2. The 4th Respondent equally prayed that the costs of the application and the petition be awarded to him. The application was wholly grounded on the grounds disclosed in the Notice of Motion without more and therefore one gets the impression that it is solely grounded on the requirements of the law as applied to the petition as filed without any need for finer inspection of any facts therein contained.
3. As it were the application met a challenge from the petitioner who filed grounds of opposition dated 2/10/2017 and filed on the 4/10/17. Those grounds of opposition fault the application for being misconceived, mischievous, made in bad faith, frivolous and vexatious on grounds that there are particulars contained in the affidavits filed in support of the petition and finally that the court is enjoined by the provisions of Article 159(2) d to excuse minor or trivial deviations from the requirements of the Rules made under the Elections Act.
4. There was also a Replying Affidavit filed whose main thrust was that even though in the body of the petition and affidavit in support thereof there are no results stated, there was annexed to the Affidavit in support of the petition two documents, marked MK 3 and MK 4 which disclose the results returned at the elections and therefore the affidavits complies with the requirements of Rule 12(2) c and d of the Rules as annexure are part of the affidavit which in turn supports the petition and is an integral part of it.
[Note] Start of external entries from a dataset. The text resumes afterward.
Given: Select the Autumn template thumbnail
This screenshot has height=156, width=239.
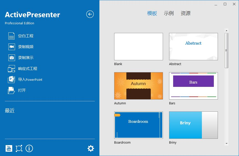Looking at the screenshot, I should 139,86.
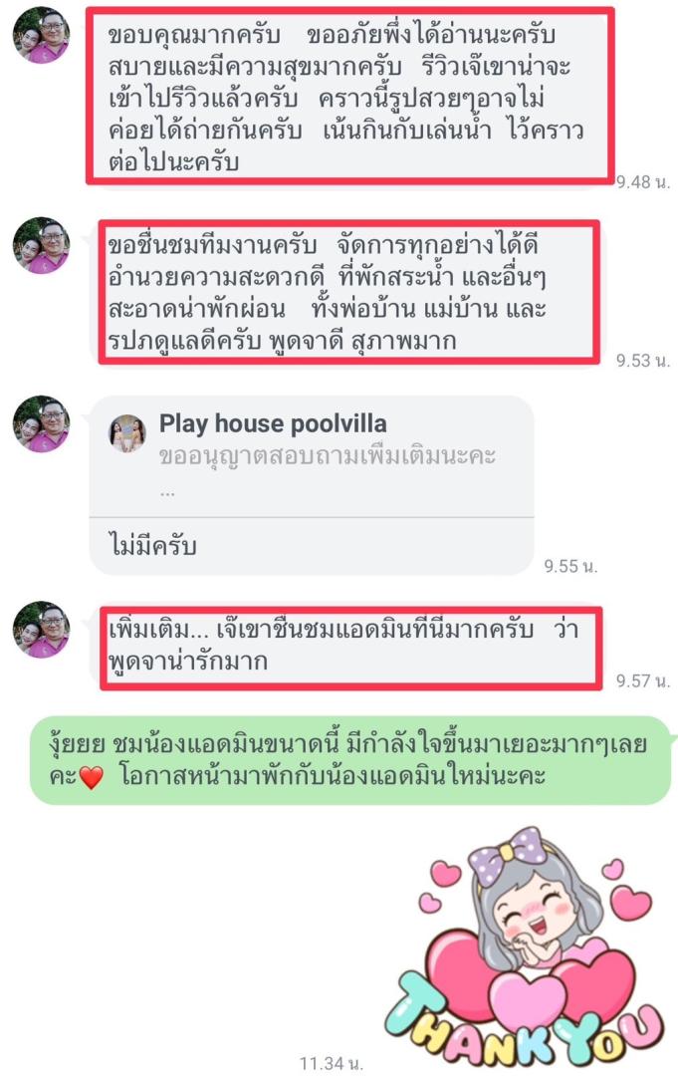Viewport: 678px width, 1076px height.
Task: Select the ไม่มีครับ reply text
Action: [153, 546]
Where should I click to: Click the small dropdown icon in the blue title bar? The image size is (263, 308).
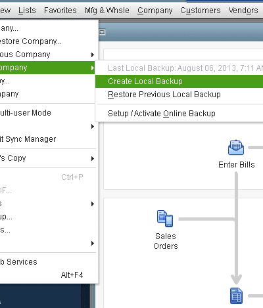click(102, 32)
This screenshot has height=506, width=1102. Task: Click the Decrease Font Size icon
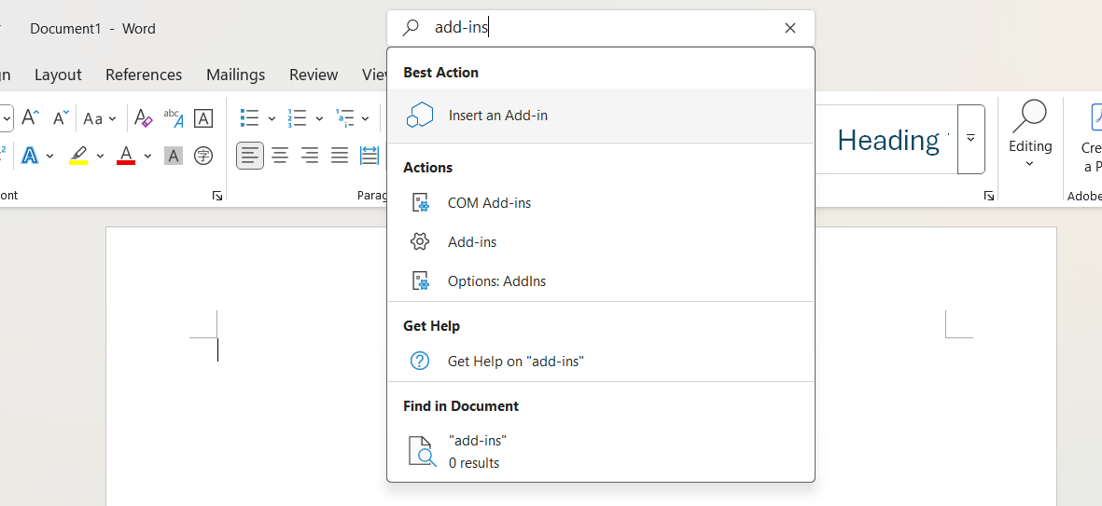pyautogui.click(x=61, y=118)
5. The petitioner then caps his opposition by relying upon Article 159(2) d as being a cure for trivial or minor deviation from the Rules. These are the facts which I consider to Reply to the application because in my view paragraphs 1-7 of the same Affidavit address matter that are either largely formal or are of no of assistance to court on the dispute in the application.
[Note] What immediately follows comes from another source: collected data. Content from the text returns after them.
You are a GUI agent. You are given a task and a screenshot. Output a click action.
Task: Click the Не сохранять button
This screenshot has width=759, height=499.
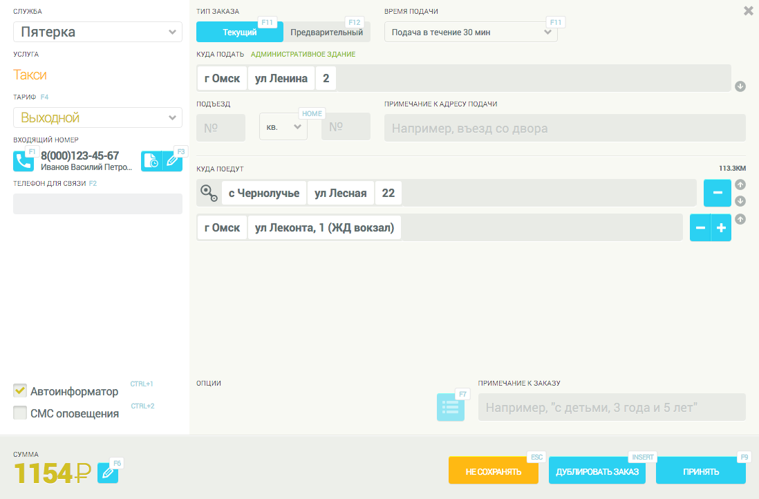[x=493, y=472]
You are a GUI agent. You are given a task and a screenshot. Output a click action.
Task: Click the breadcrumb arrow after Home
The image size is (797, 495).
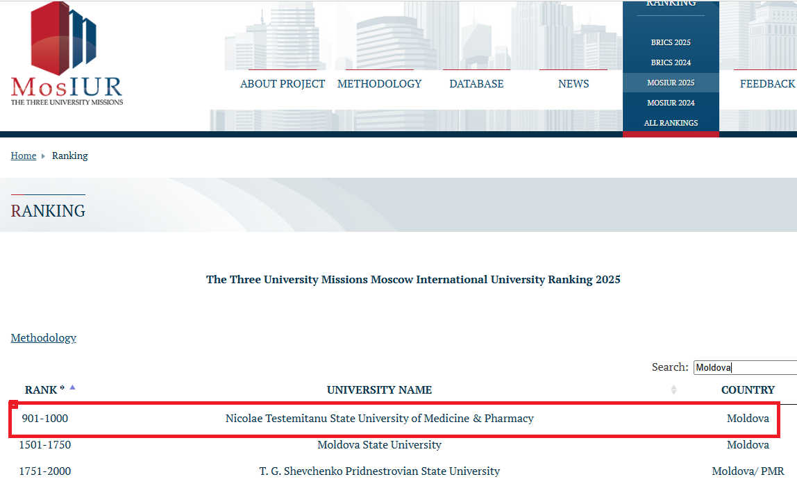(x=43, y=156)

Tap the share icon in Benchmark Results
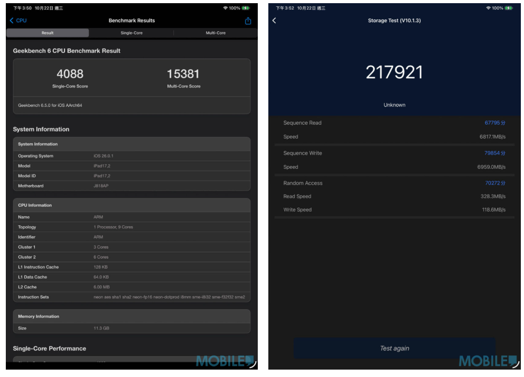(x=248, y=21)
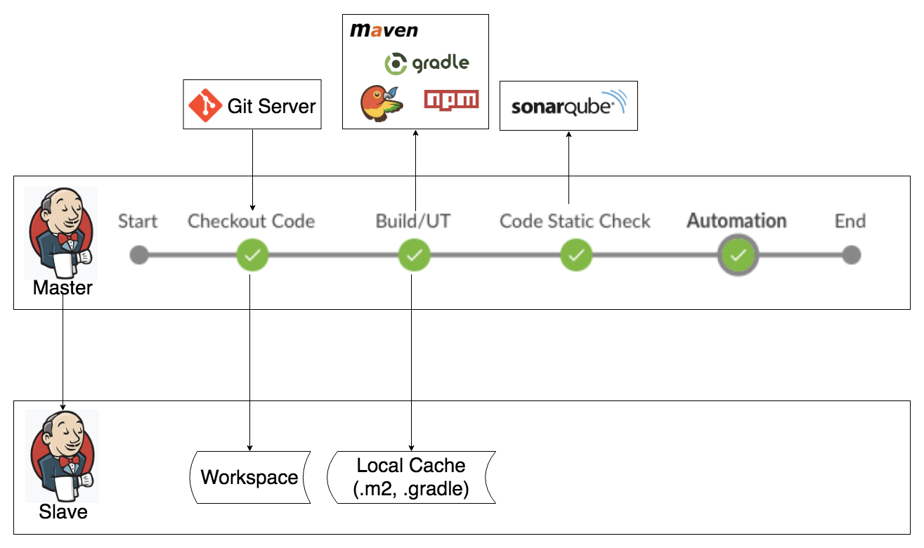Click the gray End pipeline node
The height and width of the screenshot is (548, 924).
[851, 255]
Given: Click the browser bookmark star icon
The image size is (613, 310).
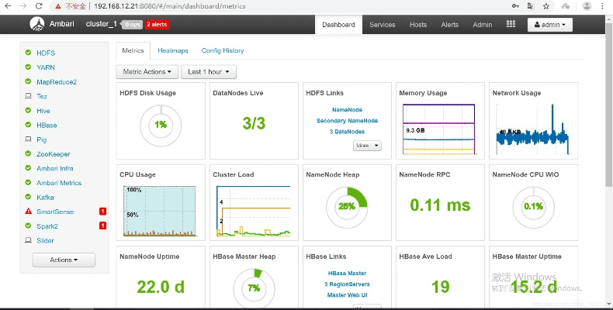Looking at the screenshot, I should point(545,6).
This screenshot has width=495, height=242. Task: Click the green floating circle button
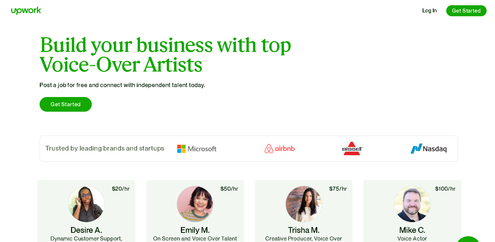468,240
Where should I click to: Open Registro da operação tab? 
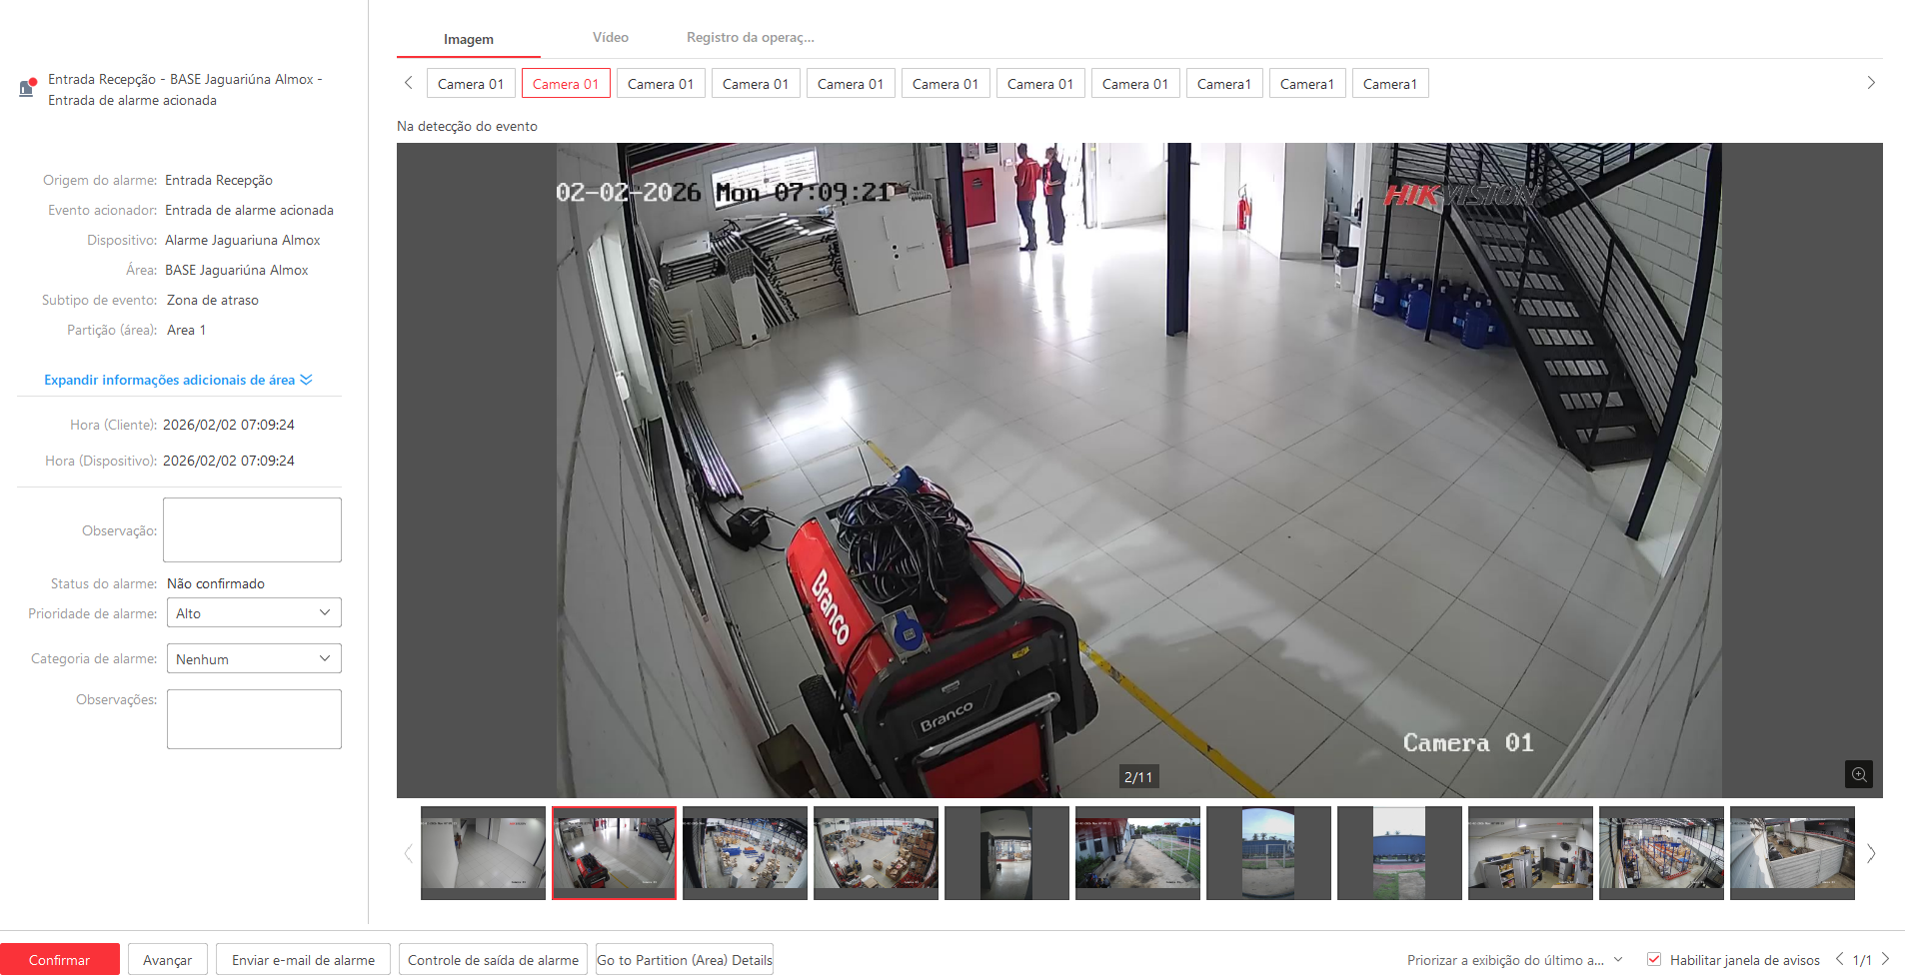tap(750, 38)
6. Both sides, the 4th Respondent and the petitioner equally filed written submissions with lists of authorities. The 4th Respondent/Applicants submissions are dated 6th October 2017 and filed in court the same day and anchored upon the list of authorities dated 12/10/2017 filed in court the same day.
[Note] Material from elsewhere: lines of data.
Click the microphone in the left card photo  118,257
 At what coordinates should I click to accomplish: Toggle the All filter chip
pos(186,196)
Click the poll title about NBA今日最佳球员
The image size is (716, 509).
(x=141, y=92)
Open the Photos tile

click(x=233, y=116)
7. For the Petitioner/Respondent, submissions dated 2/10/17 were filed on 4/10/17 and supported by the list of authorities dated and filed on the 10/10/17. It would appear from the record and was confirmed at the hearing by Miss Luganje that the 1st – 3rd Respondent did not file any opposition to the application.
Submissions offered by the 4th Respondent
8. In his submissions made before court, Mr. Mosota, attacked the petition for failure to comply with the provisions of Article 87(2) which confers upon parliament the power to establish mechanism for the timely settlement of electoral disputes and pursuant to which the Election Act and the Rules and Regulations made thereunder have been enacted. In his submissions, Rule 8, Elections(Parliamentary and County Elections) Petition Rules, 2017,(henceforth called the Rules) are derivatives of the Constitution with regard to the principle and need for timely settlement election disputes and therefore anything done contrary to such dictates of the Constitution is by dint of Article 2 on the supremacy of the Constitution null and void. It was then added that by the provisions of Article 3 of the Constitution, every person, including institutions under the Constitution like the court, is bound to give effect to the value and principle of the Constitution hence a petitioner who fails to comply with the norms of the elections Act derived from the Constitution in effect has failed to abide by the dictates of the Article 2 and 3 of the Constitution and therefore in total breach of the Constitution with the inevitable consequence of the application of the constitutional prescription that the petition stands deemed null and void.
9. To the counsel the words of Rules 8 and 12 of the Rules, are mandatory in effect with the only inference being that Parliament intended that the date of election, the date of declaration and the outcome of the election be clearly and specifically pleaded and disclosed in a petition and that without the results sought to be challenged one has no valid petition to merit consideration by the court.
10. Mr. Mosota then added that the Kenyan superior Court have favoured strict compliance with the Rules regarding the form and content of election petitions. He cited ALI HASSAN JOHO –VS- SULEIMAN SHABAL & 2 OTHERS (2014) eKLR where the Supreme Court held that where a petition is challenging the result of an election the quantative breakdown of the votes cast is a key component in the cause so that at a glance one sees who the winner and losers were and by what number of votes.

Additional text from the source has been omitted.